Library and Knowledge Service: Health Literacy Team

Contact name: Lorna Dawson

Contact email: [email protected]

Date completed: January 2023

Short summary of the initiative/project

South Tyneside and Sunderland is one of the most deprived areas in the country. People living in deprived areas are likely to have lower health literacy and reading levels. It is estimated that the local reading age is around 9 to 11 years old.

South Tyneside and Sunderland NHS Foundation Trust has over 900 patient information leaflets. These are given to patients but many are written at a higher reading age than 9 to 11 years old. This means it is hard for local people to understand and be involved in their health.

This project aims to improve the reading age of the leaflets given to patients.

This project aims to:

check the reading age of the leaflets

change the reading age of the leaflets

make sure new leaflets are written at a reading age of 9-11

How did you get started?  Any tips to share?

Before I started, the Consultant in Public Health spent 2 years advocating for health literacy work in the Trust. This involved explaining to senior leadership what health literacy is, why it is important, and how it underpins work around health inequalities that the Trust is already doing.

With senior leadership backing, the Consultant in Public Health and Project Management Lead secured funding for a small health literacy team to do a project around changing the reading age of patient information in the Trust.

The Trust produces a lot of different patient information and the funding was time limited. It was important to choose what information to focus on. Staff were least resistant to the idea of changing patient leaflets so these were chosen as the focus of the health literacy intervention.

Tips

It really helps to have senior leadership in board. This can take time. Explaining how it underpins health inequalities is helpful as this is a priority for a lot of Trusts.

What really clicked with senior leadership was the idea of reading age. The national reading age is 9 to 11. The Trust was sending information that was clearly not written at that level. This was a lot of money in terms of paper.

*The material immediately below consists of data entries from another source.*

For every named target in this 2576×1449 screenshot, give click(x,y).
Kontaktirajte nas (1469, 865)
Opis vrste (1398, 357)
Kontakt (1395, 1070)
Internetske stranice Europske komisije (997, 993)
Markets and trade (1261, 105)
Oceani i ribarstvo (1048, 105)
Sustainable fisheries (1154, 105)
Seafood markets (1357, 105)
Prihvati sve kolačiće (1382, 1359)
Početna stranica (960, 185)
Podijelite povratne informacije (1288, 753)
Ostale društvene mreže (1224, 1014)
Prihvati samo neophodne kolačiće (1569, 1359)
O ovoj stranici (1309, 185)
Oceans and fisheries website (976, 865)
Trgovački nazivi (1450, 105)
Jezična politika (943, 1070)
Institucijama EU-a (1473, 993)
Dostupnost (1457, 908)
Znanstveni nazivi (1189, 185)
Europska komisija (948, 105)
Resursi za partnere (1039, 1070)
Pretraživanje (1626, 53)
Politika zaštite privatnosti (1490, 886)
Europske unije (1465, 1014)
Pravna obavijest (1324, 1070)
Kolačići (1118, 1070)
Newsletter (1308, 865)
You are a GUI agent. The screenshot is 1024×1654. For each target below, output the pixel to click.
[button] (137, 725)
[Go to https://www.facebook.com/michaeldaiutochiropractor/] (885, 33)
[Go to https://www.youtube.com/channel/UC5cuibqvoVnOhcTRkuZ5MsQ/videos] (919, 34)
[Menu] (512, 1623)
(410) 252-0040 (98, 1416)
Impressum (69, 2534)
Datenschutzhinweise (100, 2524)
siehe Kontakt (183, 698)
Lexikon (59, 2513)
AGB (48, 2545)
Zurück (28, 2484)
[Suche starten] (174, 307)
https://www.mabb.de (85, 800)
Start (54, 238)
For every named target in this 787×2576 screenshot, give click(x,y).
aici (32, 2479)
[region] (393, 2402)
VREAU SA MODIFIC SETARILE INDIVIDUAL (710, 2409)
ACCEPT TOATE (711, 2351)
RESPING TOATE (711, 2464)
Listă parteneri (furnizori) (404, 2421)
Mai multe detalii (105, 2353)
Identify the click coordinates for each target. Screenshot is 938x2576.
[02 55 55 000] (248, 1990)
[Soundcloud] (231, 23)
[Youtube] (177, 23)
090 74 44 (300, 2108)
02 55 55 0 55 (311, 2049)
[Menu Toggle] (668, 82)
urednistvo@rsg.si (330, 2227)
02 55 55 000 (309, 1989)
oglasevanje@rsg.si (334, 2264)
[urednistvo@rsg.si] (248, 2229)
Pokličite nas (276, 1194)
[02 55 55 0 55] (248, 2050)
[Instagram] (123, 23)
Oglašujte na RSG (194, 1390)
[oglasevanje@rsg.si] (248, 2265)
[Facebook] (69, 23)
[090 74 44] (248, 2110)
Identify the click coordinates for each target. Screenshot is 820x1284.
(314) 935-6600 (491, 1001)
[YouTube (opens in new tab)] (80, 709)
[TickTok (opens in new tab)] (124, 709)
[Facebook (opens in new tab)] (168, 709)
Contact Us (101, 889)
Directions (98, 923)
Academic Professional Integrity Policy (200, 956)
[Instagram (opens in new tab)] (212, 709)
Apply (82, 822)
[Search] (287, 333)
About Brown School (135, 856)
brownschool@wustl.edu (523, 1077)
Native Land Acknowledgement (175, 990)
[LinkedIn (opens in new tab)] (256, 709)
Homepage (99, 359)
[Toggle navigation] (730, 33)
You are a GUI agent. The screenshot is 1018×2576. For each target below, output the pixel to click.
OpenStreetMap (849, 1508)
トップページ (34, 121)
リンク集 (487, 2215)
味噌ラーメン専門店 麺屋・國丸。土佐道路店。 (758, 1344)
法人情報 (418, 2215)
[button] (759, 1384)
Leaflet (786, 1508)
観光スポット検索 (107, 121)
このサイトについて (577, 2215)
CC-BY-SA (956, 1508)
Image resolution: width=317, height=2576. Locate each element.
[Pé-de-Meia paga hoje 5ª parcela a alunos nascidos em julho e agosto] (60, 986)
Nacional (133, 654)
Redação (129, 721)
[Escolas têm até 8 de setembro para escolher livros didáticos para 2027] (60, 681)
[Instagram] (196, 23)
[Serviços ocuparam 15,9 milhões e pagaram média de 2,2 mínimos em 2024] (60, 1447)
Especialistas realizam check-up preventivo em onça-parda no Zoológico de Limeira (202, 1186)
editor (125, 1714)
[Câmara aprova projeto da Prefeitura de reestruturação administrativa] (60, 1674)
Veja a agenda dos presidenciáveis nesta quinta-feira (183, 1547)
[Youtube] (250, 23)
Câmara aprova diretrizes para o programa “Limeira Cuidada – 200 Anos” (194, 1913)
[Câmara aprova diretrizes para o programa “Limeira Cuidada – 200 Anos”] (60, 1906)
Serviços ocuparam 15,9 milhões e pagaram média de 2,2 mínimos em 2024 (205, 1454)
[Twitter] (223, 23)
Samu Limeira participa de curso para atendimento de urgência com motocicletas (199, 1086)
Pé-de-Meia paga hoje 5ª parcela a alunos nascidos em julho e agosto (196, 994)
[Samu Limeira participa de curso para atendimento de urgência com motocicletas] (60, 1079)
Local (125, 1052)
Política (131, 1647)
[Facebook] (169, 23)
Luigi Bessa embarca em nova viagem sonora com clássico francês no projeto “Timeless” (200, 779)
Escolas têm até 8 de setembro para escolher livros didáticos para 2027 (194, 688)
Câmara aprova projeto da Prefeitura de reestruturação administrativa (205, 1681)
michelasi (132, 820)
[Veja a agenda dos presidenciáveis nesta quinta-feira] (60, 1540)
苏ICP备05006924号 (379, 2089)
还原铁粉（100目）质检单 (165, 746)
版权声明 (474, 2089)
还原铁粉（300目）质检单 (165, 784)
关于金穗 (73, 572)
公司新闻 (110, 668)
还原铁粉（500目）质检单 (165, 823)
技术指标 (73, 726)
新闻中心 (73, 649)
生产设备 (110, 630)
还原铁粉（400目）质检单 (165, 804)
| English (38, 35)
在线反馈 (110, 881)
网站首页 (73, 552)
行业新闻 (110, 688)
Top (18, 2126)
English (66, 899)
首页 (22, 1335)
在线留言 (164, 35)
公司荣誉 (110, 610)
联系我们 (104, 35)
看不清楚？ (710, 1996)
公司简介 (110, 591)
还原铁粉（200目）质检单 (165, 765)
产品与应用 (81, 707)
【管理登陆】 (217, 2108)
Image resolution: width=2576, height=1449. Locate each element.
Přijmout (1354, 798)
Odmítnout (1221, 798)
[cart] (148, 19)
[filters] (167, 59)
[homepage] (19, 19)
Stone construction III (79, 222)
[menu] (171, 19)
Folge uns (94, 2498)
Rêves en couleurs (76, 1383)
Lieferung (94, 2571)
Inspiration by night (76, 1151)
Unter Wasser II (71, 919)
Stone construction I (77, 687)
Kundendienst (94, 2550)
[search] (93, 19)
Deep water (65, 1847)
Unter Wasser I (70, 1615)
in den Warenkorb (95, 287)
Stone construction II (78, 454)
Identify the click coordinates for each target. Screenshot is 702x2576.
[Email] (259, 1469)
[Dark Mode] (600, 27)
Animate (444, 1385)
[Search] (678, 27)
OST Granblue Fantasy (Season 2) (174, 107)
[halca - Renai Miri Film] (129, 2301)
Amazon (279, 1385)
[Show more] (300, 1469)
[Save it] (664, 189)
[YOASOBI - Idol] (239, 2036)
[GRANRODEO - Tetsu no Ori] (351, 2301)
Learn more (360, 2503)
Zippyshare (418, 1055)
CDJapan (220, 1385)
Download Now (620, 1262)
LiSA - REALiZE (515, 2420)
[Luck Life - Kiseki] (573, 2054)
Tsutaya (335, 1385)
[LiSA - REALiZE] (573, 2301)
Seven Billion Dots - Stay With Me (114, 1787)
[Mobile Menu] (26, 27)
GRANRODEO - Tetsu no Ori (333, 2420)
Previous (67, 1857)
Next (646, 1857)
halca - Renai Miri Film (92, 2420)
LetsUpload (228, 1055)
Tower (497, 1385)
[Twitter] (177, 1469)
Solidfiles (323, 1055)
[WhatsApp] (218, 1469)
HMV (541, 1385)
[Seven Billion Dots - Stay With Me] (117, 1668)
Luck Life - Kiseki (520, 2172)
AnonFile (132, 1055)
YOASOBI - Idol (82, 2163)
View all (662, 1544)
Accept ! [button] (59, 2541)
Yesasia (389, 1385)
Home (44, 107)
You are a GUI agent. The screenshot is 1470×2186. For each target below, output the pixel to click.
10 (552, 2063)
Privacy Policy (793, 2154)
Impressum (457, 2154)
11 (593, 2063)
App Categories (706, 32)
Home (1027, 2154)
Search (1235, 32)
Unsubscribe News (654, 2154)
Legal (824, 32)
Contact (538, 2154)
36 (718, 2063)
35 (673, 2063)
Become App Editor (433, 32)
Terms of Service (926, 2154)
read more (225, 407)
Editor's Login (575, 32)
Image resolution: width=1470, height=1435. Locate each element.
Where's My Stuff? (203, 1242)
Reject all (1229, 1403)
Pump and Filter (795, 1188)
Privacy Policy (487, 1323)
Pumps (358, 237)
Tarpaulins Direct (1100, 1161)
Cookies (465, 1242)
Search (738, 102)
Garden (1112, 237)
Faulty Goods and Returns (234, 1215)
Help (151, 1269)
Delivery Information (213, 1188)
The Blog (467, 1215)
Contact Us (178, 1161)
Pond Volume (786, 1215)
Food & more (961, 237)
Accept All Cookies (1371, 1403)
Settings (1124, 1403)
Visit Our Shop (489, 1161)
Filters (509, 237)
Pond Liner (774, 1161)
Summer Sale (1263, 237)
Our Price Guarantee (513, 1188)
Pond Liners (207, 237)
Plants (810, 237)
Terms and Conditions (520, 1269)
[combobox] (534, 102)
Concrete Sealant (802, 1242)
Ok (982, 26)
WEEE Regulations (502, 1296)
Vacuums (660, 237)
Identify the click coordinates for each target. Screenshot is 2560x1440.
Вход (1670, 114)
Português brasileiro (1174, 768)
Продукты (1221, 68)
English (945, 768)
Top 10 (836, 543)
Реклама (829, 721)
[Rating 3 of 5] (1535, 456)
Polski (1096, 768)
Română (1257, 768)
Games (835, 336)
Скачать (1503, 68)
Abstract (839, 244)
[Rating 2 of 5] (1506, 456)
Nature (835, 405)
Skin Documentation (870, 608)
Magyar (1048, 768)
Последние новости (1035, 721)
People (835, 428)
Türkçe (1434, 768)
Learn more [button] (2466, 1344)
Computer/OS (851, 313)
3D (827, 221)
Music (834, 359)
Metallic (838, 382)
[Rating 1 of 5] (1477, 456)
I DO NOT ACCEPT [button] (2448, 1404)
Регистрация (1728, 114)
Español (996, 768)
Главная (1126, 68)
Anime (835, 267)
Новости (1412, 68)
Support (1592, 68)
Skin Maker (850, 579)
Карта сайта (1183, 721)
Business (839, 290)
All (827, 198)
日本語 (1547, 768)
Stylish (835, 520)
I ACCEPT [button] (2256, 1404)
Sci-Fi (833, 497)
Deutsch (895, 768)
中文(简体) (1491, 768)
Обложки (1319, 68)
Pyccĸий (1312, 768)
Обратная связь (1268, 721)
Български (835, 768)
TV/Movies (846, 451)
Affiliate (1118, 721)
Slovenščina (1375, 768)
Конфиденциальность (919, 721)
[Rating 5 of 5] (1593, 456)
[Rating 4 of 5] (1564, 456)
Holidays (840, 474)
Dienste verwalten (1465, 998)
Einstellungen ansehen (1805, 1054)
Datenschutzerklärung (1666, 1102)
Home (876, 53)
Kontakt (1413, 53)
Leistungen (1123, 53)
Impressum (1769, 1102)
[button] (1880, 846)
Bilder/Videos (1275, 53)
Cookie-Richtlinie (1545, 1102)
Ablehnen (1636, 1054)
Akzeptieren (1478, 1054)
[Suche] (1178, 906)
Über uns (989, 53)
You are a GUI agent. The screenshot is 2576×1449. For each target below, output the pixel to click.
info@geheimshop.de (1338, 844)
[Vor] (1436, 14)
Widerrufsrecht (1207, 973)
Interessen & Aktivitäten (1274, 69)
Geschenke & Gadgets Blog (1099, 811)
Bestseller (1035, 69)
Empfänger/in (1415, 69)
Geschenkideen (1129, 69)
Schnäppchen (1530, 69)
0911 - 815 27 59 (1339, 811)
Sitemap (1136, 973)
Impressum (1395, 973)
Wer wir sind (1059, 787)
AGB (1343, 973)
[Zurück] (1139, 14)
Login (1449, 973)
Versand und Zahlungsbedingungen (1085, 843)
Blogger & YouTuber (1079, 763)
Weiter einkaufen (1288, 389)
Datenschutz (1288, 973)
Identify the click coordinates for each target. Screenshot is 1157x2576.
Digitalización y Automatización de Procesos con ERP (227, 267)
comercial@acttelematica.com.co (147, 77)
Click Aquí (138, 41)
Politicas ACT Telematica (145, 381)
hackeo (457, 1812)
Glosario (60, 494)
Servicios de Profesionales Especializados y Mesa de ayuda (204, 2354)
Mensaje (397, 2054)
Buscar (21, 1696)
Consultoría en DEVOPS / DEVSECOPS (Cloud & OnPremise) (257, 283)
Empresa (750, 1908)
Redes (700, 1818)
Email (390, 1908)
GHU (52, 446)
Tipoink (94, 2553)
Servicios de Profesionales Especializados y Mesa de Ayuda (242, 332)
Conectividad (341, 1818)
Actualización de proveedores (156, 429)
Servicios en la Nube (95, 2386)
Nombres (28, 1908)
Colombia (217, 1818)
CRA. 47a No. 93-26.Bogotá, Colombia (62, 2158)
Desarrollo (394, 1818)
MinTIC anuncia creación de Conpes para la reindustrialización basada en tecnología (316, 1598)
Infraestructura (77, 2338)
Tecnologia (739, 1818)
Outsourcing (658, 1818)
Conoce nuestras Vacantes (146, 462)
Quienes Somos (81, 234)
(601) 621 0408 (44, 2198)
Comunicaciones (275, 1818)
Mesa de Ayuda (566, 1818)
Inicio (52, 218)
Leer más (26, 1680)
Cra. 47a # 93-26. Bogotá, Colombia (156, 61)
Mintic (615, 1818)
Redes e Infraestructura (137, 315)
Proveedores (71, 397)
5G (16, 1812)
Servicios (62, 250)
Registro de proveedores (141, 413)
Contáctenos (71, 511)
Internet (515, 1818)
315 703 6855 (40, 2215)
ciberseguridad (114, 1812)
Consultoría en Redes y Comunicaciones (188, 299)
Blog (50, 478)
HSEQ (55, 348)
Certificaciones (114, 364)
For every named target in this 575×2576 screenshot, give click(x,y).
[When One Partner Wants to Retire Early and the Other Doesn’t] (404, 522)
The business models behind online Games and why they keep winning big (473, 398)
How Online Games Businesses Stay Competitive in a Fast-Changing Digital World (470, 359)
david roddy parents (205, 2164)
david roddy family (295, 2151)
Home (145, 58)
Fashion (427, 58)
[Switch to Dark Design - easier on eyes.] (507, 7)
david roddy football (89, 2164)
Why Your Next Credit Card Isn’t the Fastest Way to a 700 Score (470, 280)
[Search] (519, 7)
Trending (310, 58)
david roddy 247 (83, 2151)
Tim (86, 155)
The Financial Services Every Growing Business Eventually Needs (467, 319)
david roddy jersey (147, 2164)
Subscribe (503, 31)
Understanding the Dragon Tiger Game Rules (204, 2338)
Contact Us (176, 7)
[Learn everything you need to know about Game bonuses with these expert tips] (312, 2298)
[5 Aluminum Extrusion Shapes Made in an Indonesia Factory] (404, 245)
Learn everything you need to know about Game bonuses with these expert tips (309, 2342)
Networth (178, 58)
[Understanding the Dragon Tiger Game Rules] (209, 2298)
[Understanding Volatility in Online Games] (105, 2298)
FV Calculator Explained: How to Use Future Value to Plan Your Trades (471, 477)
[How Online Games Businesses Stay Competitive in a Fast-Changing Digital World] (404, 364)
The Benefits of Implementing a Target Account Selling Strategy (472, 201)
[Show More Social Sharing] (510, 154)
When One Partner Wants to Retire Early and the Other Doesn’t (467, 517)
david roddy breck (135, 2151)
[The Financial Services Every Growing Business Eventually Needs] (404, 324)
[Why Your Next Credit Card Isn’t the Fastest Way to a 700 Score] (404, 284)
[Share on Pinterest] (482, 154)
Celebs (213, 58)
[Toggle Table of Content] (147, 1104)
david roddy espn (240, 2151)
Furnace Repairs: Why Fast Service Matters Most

It was also something the Trust could do something about.

Health literacy can cover so many different things – signage, upskilling patients, changing letters, changing leaflets. It’s easy to get spread too thin trying to do too much. Choose a focussed project which can show a clear ‘before and after’. Be clear and firm around the scope and limits of your project because people will ask you to go beyond them.

Who did you work with?

Consultant in Public Health

Project Management Office

Senior Leadership

Clinical Governance

Library Services

Communications and Engagement Team

Equality and Diversity Team

What happened? 

To change the patient information leaflets, the first step was to get health literacy staff in place. Then we needed to take a baseline measure of the leaflets. This meant we could have before and after measures to show the difference the project had made. We had to decide what the before and after measures would be. We chose numerical data such as reading grade and number of pages. This is because senior leadership understood the concept of reading grades. Number of pages could be used for a cost analysis. We took the baseline measure of all the leaflets. This is where we are at at the moment.

At the same time, we have been spreading the message of health literacy in the Trust. The Consultant in Public Health and Project Management Lead have continued to reinforce the importance of health literacy. The health literacy team ‘launched’ in October. There is an intranet page with tips and links. This has created a real interest in health literacy across the Trust. This means that, when the team start making changes, they are more likely to be accepted.

What next?

We’ll be sharing the results of the audit with the Trust. This will warm people up for the next stage of the project which is making changes to the leaflets.

We’ll be changing the reading grade of the leaflets that need it. This is a really big task. It not only involves changing the leaflets, but weaving it into the current leaflet process, and recommending changes sensitively but firmly. This will take a significant amount of time but will be a real achievement when it is done. It will also mean we will have delivered a coherent health literacy intervention with demonstrable results.

Alongside this, we’ll be developing support guides, pages and training. We want to embed health literacy into the everyday running of the Trust. We want everyone to be able to write for a reading age of 9 to 11, not just a specific team. Developing support will hopefully help us achieve this. It will also mean that there is support for new leaflets to be written at a reading age of 9 to 11 going forward.

Although the project is fixed term, we’d like the health literacy team to be part of the Trust for longer. There is scope for us to have input on lots of different types of information. So we’re also looking at changing other types of information as examples of what we could move onto after leaflets.